Le Paraguay a signé les accords Artemis le 7 mai, devenant le 67e pays à rejoindre le cadre de coopération spatiale civile mené par les États-Unis. La démarche est notable en soi, mais elle s’inscrit aussi dans une tendance plus large : le Paraguay est le sixième pays à signer en environ deux semaines et demie, après la Lettonie, la Jordanie, le Maroc, Malte et l’Irlande.

Les accords ne sont pas un traité. Il s’agit d’un ensemble de principes et de bonnes pratiques destinés à guider une exploration spatiale sûre et durable, surtout à mesure que davantage de pays et d’entreprises se préparent à une reprise de l’activité sur la Lune et autour de celle-ci.

Chaque nouvelle signature est donc à la fois symbolique et pratique. Sur le plan symbolique, elle signale un alignement sur les normes que la NASA et ses partenaires souhaitent établir.
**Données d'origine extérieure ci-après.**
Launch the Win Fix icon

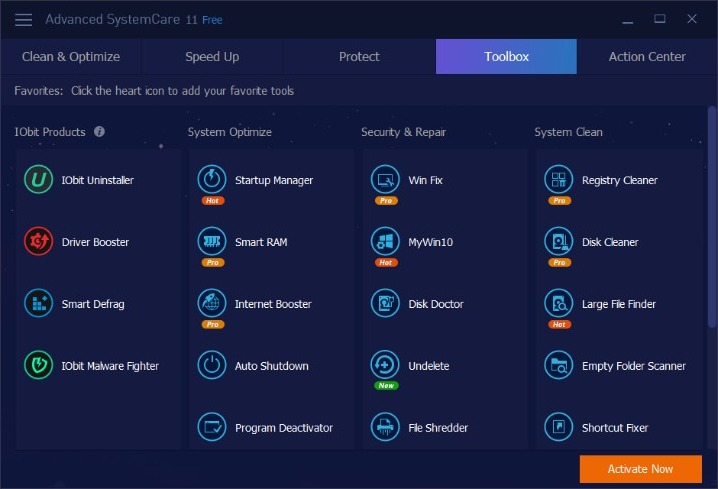pyautogui.click(x=385, y=180)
Sur le plan pratique, elle peut influencer les acteurs les mieux placés pour participer aux futures coopérations lunaires et d’espace lointain.
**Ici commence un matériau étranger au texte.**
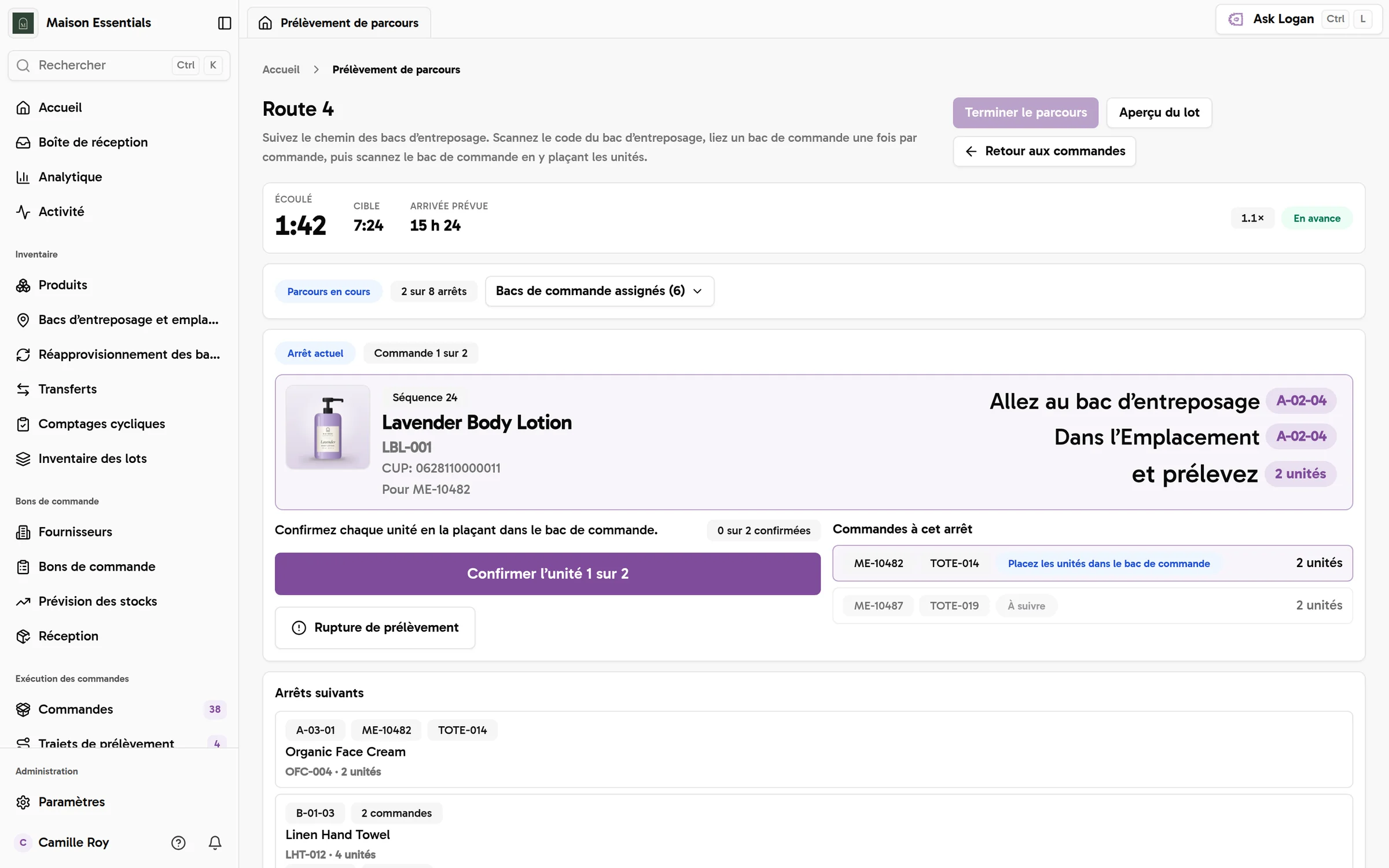Screen dimensions: 1389x868
Task: Click Retour aux commandes button
Action: tap(1044, 152)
Ce que le Paraguay dit rechercher

La cérémonie de signature s’est tenue à Asunción et a réuni Osvaldo Almirón Riveros, directeur de l’Agence spatiale paraguayenne, ainsi que des représentants de l’ambassade des États-Unis et du ministère paraguayen des Affaires étrangères. Dans un communiqué publié par la NASA, Almirón Riveros a décrit cette décision comme une étape historique pour le Paraguay.
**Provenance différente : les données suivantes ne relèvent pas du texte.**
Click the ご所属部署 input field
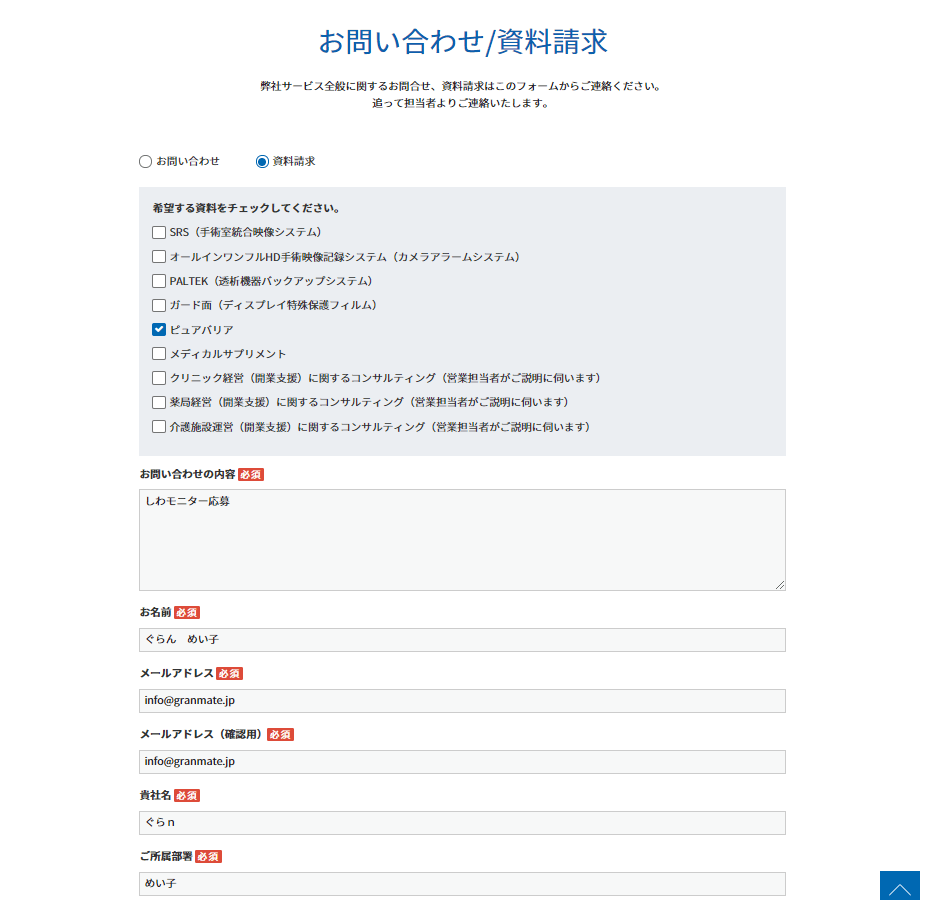The height and width of the screenshot is (900, 932). point(462,884)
Il a déclaré que cette démarche reflétait l’engagement du pays en faveur de la coopération internationale, de l’utilisation pacifique de l’espace extra-atmosphérique, du développement scientifique et de l’essor des capacités spatiales nationales. Il a également ajouté qu’elle renforçait la place du Paraguay dans la communauté spatiale mondiale et ouvrait de nouvelles opportunités pour la recherche, l’innovation et le développement durable.

Ces propos présentent les accords non pas simplement comme un outil d’image diplomatique, mais comme un moyen pour un acteur spatial émergent de relier ses ambitions nationales à une architecture internationale plus large.